Cuando consiguieron liberar las salidas de la casa, Javier y su mujer Mila fueron andando al encuentro con unos amigos en San Marcelino. Al día siguiente regresaron a la alquería y estuvieron todo el día para despejar el camino rural que discurre entre su casa y la huerta de alcachofas, engullida por el lodo. «Aquí no ha venido nadie, ni el Ayuntamiento, ni la UME, ni la Policía Local, nadie. Un día vino el alcalde pedáneo con cuatro militares en un jeep, les pedimos que entraran a sacar trastos, estuvieron cuatro minutos y el alcalde les dijo que se fueran», narra Javier indignado. «Mi casa la han limpiado voluntarios de Sevilla, Madrid o Valladolid».
Limpiado, no recuperado. Los peritos municipales les han dicho que su casa tardará en estar habitable un año y medio. Javier y Mila habían invertido 600.000 euros en reformas, habían convertido la inmensa parcela trasera en un jardín, estaban cambiando la cocina y tenían muchos muebles todavía embalados, listos para montar. Habían invertido en la alquería los ahorros de una vida como joyeros.
«Vivimos de las ayudas», dice Mila. «Estábamos los dos de baja porque Javier acababa de pasar por una intervención importante. Nos tocó ir a la asistente social para informarnos sobre los derechos que teníamos. Ella nos dijo que pidiéramos el Ingreso Mínimo Vital y yo respondí: ¡Pero si somos joyeros!», continúa narrando Mila. «Contestó que eso era antes; que ahora no tenemos un duro. Ni casa, ni dinero, ni ropa. Que había que ayudarnos con la vivienda, la manutención y un psicólogo».
A falta de reconstruir la salud mental y reconducir su carrera laboral –Mila quiere retomar el diseño gráfico que estudió con 45 años–, la cuestión habitacional al menos parece estar resuelta. El ayuntamiento les realojará en una de las viviendas sociales de la calle Moreras. «Estamos esperando a que el Ministerio de Vivienda valore los daños de la alquería. Dan entre 10.000 y 60.000 euros si tu casa está completamente destrozada».

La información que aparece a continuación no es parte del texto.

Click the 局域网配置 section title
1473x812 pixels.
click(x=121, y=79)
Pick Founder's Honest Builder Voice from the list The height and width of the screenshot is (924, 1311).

«No merece la pena buscar»
Preguntados sobre el futuro, Javier y Mila se echan a reír –no pierden el humor– y revelan otra desgracia familiar. Los joyeros tenían guardado el muestrario de la tienda de 12 metros en su alquería, y estaba sin asegurar. «Esas joyas eran nuestra jubilación. En lugar de tener un plan de pensiones teníamos ese producto. Vas guardándote productos de toda la vida que no has vendido, cadenas que tienes en estocaje y no pasan de moda. Esas joyas se revalorizan tras unos años. Vas a una tienda de compraventa de oro, las vendes al peso y tiras con lo que sacas. Al dar de baja la tienda dimos de baja el seguro y la riada lo esparció todo: cadenas, anillos, pendientes. No merece la pena buscar porque es imposible encontrar».
Pero la barrancada de los joyeros no acaba ahí. Cuando nadaban dentro de su casa Mila se hizo un corte en el empeine y la herida, infectada, la ha mantenido más de diez días ingresada en el Hospital de Llíria, otro golpe físico que no duele tanto como lo emocional: «Hemos pasado de todo. Hace unos días una mujer en el banco de alimentos me dijo que por qué estaba allí, que sabía quién era yo. Me hizo llorar», cierra la vecina de La Torre.